# Apple trying to block sale of Nexus in US



## pbj420 (Aug 24, 2011)

http://news.cnet.com/8301-13579_3-57375847-37/apple-seeks-u.s-ban-on-galaxy-nexus/

Just found article on cent.

Sent from my Galaxy Nexus using Xparent Cyan Tapatalk


----------



## DHO (Nov 6, 2011)

Apple feels threatened,... well they should.

"a patent involving Siri and unified search" <-- Let's see droid has unified voice search first. And Majel is not yet in beta, much less on the phone,....
a "data tapping" patent, <-- they could have something there
a new slide-to-unlock patent <-- old tech, been on androids for 3 years.
and a word-completion patent for touch-screen entry of text. <-- old tech, been on androids for 3 years and touch tabletel since the late 90s


----------



## marleyinoc (Oct 10, 2011)

The problem is the screwy copyright system. You can be first and have zero rights if courts decide otherwise-or someone beat you to the paperwork, etc. 
From here on, i'm going anti Apple. I feel like I've been fair minded but no more. And i'm not helping morons with their "it just works" devices either.
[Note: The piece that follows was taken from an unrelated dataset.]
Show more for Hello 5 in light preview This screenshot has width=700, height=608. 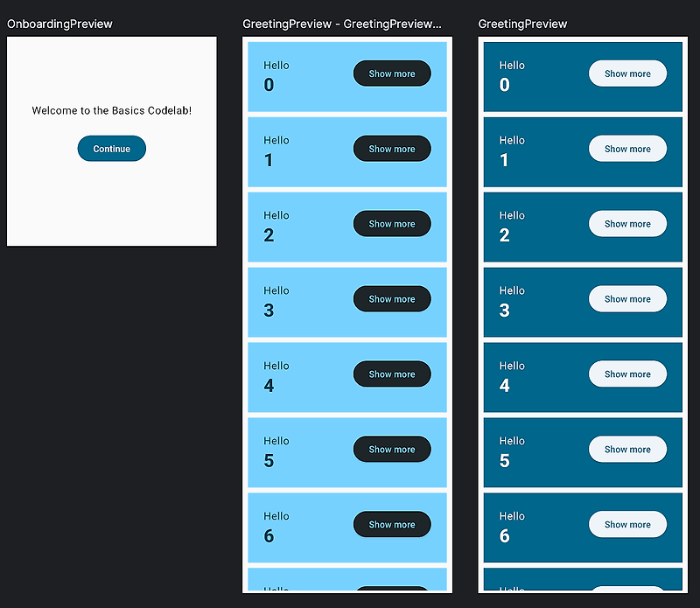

P.S. Everyone Wiz does or says something that makes me feel less disgusted toward Apple, more court docs come out. Screw Apple from here on...


----------



## brkshr (Jun 16, 2011)

Apple literally disgusts me with all of the suing that they do.


----------



## UnfedBear67 (Jul 31, 2011)

If it come close to that Google will step in and pull all support from iPhones Youtube Maps Search etc. And that's if the carriers don't step in either they don't want android to disappear they make boat loads of money from it. Sprint lost money selling iPhones

Sent from my Galaxy Nexus using RootzWiki


----------



## jspradling7 (Nov 13, 2011)

Apple's Steve Jobs thought Android was a knock-off of his company's iOS operating system and famously said Apple was "going to destroy Android, because it's a stolen product. I'm willing to​go thermonuclear war on this."​
That quote always makes me laugh.​


----------



## jpricesd (Aug 1, 2011)

I just got a copyright on air. All you guys better pay up now!

And this is the main reason I will never own an Apple product. I can't stand the way they do business. The moment they feel threatened they sue somebody


----------



## wiseguychacon (Oct 23, 2011)

jspradling7 said:


> Apple's Steve Jobs thought Android was a knock-off of his company's iOS operating system and famously said Apple was "going to destroy Android, because it's a stolen product. I'm willing to​go thermonuclear war on this."​
> That quote always makes me laugh.​


He also said great artists "borrow" from other great artists Hench the iPhone became a reality because most of that is stolen. Err I mean borrowed.









sent from a cell phone.


----------



## Barf (Sep 26, 2011)

Apple makes me nauseous. Boycott? I think so.


----------



## thedefectkid (Dec 31, 2011)

I completely agree. I have an iPod and havent touched in in about a year and dont plan too. Apple is a patent company that just doesnt want to innovate and come out with something new now. Their a bunch of greedy mother you know and thats it....


----------



## idefiler6 (Sep 3, 2011)

Shit, I've been boycotting apple since grade school. Daddy taught me well!


----------



## blaineevans (Jul 11, 2011)

Patent and copyright laws, especially intellectual, are pretty outrageous imo. I don't pretend to know a lot about the subject, but from experience (my company owns over 500 patents, and holds a whole legal team to constantly monitor them) it's all so.. just ridiculous.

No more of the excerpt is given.